* BRIEF
Transcribe only part of the material below: the lines from the one containing "The width and height of the screenshot is (825, 600)." through the one containing "Click the 'Display order' column header", inclusive, exactly as written.
● ● ● ●
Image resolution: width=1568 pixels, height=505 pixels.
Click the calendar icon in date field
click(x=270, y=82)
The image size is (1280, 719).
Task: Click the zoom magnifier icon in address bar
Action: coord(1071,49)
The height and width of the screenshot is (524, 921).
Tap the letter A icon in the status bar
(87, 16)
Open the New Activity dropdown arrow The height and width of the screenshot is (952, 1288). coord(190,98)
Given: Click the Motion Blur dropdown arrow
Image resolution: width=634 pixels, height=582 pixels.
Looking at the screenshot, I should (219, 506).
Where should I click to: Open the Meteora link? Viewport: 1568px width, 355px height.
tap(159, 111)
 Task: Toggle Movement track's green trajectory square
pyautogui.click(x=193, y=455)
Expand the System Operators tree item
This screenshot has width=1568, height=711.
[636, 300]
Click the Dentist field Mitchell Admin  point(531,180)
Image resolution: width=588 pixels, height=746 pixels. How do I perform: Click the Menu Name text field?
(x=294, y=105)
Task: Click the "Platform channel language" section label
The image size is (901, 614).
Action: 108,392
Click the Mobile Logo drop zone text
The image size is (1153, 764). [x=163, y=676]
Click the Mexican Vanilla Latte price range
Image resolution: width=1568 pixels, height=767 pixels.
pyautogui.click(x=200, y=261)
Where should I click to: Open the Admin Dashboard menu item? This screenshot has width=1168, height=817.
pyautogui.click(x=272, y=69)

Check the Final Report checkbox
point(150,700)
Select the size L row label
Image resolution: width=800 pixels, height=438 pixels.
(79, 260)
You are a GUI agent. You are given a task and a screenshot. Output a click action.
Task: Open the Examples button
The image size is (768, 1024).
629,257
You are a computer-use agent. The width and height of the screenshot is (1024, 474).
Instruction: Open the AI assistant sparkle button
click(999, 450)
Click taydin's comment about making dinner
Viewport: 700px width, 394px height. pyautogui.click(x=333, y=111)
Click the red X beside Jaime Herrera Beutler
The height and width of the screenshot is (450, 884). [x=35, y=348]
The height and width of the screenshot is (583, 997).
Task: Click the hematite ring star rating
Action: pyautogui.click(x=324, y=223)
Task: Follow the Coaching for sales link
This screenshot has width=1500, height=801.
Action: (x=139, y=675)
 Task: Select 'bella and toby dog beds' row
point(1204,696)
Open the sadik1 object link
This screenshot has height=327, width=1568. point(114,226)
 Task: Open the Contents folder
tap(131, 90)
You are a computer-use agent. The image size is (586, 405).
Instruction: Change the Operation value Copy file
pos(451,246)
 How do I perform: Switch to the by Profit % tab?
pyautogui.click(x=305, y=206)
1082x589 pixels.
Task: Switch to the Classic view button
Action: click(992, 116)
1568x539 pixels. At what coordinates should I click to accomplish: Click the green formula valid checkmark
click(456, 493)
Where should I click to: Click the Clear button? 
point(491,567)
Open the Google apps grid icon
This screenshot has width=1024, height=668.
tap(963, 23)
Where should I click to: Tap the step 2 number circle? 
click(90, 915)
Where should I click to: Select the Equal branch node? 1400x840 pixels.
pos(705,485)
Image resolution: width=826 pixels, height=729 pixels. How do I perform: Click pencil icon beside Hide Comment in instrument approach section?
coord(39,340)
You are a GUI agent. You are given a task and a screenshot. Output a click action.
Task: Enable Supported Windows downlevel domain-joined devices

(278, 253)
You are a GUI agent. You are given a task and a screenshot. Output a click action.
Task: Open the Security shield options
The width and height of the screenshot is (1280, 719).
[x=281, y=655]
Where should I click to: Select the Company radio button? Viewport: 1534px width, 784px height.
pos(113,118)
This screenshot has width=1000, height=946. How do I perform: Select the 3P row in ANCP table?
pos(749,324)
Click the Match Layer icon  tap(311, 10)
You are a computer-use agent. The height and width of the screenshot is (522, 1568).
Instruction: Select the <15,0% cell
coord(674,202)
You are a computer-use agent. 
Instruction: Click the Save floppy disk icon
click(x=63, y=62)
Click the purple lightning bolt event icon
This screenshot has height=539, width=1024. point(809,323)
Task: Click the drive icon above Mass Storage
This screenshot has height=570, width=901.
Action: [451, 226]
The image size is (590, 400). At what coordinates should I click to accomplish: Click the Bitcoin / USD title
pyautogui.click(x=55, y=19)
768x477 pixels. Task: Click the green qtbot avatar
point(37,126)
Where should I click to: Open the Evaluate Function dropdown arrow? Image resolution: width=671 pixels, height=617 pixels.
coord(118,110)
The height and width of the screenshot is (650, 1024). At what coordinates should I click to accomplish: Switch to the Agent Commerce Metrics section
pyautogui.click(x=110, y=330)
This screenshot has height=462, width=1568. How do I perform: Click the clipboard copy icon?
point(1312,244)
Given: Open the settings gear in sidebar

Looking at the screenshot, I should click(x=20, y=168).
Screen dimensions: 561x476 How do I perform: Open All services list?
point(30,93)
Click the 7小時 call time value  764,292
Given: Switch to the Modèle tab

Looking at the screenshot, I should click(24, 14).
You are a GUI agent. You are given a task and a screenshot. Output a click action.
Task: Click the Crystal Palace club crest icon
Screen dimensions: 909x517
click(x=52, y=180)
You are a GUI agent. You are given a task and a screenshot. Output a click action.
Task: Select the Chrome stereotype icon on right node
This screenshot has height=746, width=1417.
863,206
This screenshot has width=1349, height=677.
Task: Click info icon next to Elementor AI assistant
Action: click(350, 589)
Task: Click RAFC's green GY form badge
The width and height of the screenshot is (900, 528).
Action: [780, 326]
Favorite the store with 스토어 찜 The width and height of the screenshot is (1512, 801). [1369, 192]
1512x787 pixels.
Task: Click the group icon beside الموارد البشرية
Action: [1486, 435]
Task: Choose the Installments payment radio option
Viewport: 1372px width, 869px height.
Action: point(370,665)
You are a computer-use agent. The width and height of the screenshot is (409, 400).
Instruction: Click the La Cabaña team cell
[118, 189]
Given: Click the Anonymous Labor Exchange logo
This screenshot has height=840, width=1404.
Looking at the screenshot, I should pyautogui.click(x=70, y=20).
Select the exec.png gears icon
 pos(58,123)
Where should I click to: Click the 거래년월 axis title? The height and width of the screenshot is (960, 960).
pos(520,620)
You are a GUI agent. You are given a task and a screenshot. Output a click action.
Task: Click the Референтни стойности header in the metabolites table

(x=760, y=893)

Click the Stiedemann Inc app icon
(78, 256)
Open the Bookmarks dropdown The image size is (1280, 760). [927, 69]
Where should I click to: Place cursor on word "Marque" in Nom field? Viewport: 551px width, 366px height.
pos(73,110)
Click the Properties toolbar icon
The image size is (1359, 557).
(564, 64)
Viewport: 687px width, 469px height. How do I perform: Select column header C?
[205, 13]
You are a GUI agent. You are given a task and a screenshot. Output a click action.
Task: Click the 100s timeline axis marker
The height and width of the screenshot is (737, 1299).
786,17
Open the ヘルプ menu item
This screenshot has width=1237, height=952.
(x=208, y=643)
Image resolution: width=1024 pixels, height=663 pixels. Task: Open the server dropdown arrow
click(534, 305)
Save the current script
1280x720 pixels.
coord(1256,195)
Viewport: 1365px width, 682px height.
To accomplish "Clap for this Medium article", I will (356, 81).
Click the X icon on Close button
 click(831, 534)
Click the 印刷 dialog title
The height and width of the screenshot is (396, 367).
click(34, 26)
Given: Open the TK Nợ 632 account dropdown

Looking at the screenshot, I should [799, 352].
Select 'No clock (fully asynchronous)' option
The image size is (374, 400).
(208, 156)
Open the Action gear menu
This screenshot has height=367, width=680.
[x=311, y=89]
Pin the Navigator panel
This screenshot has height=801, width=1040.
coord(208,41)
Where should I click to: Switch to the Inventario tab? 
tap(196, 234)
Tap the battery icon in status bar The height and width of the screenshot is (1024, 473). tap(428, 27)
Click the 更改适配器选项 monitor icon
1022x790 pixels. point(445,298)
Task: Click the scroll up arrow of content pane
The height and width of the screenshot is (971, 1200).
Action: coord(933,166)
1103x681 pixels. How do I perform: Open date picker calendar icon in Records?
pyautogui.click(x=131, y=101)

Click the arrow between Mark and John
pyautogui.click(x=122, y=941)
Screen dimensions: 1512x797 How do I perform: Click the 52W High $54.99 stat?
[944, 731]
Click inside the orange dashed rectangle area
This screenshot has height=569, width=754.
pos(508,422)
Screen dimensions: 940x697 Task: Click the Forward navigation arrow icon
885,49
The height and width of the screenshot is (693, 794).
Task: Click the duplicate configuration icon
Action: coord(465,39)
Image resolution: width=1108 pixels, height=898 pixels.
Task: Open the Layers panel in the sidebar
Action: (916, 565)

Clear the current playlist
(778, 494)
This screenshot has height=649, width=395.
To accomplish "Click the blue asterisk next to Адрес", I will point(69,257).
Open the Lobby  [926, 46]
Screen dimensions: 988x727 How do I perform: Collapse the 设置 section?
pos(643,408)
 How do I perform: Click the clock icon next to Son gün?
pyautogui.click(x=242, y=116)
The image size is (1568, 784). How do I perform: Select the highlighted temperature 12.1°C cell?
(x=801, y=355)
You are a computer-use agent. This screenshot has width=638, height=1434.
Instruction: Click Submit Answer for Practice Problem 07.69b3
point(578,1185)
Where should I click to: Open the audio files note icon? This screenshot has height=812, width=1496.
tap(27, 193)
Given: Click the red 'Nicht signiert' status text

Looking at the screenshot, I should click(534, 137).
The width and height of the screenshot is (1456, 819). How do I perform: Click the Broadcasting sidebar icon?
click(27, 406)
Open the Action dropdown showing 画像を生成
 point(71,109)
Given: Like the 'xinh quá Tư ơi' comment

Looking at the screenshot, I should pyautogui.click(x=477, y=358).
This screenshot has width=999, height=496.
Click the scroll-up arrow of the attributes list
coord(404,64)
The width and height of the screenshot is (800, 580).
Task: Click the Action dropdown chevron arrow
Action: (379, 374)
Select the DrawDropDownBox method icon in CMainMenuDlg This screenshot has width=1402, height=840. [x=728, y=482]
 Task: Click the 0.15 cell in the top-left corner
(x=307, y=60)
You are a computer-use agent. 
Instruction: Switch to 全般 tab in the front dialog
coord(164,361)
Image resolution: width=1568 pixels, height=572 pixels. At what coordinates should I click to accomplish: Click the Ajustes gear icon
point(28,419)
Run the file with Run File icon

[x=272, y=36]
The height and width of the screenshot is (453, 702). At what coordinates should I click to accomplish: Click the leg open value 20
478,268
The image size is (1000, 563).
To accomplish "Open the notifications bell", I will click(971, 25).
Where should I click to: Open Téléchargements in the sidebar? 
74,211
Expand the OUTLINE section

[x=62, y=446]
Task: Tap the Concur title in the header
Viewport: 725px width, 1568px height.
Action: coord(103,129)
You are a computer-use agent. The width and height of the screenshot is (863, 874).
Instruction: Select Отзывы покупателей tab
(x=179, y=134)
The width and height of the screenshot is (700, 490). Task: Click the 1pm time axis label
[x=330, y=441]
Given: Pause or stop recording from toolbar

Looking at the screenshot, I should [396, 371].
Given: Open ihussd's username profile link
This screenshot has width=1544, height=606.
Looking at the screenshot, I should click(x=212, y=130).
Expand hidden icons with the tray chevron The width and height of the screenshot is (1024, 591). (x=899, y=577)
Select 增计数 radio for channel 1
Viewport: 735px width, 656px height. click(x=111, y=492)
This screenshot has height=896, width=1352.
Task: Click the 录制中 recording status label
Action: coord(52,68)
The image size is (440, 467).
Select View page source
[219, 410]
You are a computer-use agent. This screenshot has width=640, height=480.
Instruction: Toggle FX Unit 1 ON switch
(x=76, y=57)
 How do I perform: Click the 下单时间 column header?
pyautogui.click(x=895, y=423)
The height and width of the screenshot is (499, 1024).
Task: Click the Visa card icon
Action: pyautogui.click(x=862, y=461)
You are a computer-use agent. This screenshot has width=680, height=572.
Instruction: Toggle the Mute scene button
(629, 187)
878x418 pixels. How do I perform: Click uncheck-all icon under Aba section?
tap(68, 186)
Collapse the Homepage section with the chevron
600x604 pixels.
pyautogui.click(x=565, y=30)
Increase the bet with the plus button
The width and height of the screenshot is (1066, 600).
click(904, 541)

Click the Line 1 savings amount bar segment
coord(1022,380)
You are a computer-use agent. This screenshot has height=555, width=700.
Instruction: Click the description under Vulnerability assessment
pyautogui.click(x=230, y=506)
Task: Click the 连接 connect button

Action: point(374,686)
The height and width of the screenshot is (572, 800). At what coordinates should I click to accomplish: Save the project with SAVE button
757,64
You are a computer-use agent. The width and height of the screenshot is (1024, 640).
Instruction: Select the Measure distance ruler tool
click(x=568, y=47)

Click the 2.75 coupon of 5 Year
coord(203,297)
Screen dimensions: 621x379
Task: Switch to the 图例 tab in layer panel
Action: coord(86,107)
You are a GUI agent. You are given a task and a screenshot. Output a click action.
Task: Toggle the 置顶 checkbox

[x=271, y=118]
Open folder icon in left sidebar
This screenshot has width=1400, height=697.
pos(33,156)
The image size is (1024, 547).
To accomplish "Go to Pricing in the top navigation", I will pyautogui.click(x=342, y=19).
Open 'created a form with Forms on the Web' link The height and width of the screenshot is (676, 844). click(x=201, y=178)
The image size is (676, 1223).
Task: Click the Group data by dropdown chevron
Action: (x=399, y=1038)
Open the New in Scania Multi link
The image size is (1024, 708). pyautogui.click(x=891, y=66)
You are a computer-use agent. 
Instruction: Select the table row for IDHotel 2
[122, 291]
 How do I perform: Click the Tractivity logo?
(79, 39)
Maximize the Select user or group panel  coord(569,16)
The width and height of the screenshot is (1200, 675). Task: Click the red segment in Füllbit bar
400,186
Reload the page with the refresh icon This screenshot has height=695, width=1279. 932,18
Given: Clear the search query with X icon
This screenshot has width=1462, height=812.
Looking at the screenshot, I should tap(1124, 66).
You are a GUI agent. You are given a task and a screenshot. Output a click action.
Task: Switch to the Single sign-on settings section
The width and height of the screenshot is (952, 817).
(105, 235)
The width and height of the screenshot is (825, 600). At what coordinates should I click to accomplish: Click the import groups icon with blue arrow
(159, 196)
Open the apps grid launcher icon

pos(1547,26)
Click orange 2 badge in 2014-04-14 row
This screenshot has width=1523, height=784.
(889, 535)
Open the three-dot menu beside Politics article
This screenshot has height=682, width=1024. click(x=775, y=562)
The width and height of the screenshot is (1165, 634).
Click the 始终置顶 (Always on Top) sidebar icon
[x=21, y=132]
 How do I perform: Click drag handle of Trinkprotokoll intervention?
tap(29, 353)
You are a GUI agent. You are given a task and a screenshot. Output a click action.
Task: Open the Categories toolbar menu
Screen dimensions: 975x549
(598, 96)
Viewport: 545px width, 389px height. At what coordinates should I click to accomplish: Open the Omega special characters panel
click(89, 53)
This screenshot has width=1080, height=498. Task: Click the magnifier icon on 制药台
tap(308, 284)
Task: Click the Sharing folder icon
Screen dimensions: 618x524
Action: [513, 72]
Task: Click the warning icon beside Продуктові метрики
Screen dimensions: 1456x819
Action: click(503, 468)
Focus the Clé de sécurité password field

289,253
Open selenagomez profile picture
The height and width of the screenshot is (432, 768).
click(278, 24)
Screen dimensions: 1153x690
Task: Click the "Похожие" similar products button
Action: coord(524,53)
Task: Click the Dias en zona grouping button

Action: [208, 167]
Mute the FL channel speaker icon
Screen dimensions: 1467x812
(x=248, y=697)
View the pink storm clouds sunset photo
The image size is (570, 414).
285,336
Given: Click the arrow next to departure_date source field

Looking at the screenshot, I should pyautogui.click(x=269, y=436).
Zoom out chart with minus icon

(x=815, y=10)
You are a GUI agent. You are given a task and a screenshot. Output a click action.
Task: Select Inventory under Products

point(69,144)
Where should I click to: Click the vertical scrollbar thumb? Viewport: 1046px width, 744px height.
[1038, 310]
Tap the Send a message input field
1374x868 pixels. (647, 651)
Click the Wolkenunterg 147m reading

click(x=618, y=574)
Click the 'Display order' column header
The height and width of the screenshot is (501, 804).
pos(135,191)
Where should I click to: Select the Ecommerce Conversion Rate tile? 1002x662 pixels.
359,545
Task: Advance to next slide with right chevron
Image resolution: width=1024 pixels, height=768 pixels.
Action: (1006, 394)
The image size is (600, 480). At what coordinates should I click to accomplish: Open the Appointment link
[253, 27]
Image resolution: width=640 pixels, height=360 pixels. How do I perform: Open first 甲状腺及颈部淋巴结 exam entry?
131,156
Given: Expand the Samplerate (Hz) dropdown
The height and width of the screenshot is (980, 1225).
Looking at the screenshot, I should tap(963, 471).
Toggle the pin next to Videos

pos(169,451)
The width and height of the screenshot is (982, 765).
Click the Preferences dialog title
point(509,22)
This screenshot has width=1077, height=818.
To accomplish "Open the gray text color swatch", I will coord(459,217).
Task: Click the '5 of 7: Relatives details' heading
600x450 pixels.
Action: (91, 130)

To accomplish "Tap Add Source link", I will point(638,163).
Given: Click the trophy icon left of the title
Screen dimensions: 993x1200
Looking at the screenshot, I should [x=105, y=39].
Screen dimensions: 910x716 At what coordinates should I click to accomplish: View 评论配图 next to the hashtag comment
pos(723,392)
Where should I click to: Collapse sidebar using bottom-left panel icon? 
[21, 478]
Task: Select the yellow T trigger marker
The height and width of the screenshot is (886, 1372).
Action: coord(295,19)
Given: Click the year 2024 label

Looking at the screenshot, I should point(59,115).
● ● ● ●
* TASK RESPONSE
The width and height of the screenshot is (825, 600). At what coordinates should I click to accomplish: Click the import groups icon with blue arrow
(159, 196)
Open the apps grid launcher icon

pos(1547,26)
Click orange 2 badge in 2014-04-14 row
This screenshot has width=1523, height=784.
(889, 535)
Open the three-dot menu beside Politics article
This screenshot has height=682, width=1024. click(x=775, y=562)
The width and height of the screenshot is (1165, 634).
Click the 始终置顶 (Always on Top) sidebar icon
[x=21, y=132]
 How do I perform: Click drag handle of Trinkprotokoll intervention?
tap(29, 353)
You are a GUI agent. You are given a task and a screenshot. Output a click action.
Task: Open the Categories toolbar menu
Screen dimensions: 975x549
(598, 96)
Viewport: 545px width, 389px height. At what coordinates should I click to accomplish: Open the Omega special characters panel
click(89, 53)
This screenshot has width=1080, height=498. Task: Click the magnifier icon on 制药台
tap(308, 284)
Task: Click the Sharing folder icon
Screen dimensions: 618x524
Action: [513, 72]
Task: Click the warning icon beside Продуктові метрики
Screen dimensions: 1456x819
Action: click(503, 468)
Focus the Clé de sécurité password field

289,253
Open selenagomez profile picture
The height and width of the screenshot is (432, 768).
click(278, 24)
Screen dimensions: 1153x690
Task: Click the "Похожие" similar products button
Action: coord(524,53)
Task: Click the Dias en zona grouping button

Action: [208, 167]
Mute the FL channel speaker icon
Screen dimensions: 1467x812
(x=248, y=697)
View the pink storm clouds sunset photo
The image size is (570, 414).
285,336
Given: Click the arrow next to departure_date source field

Looking at the screenshot, I should pyautogui.click(x=269, y=436).
Zoom out chart with minus icon

(x=815, y=10)
You are a GUI agent. You are given a task and a screenshot. Output a click action.
Task: Select Inventory under Products

point(69,144)
Where should I click to: Click the vertical scrollbar thumb? Viewport: 1046px width, 744px height.
[1038, 310]
Tap the Send a message input field
1374x868 pixels. (647, 651)
Click the Wolkenunterg 147m reading

click(x=618, y=574)
Click the 'Display order' column header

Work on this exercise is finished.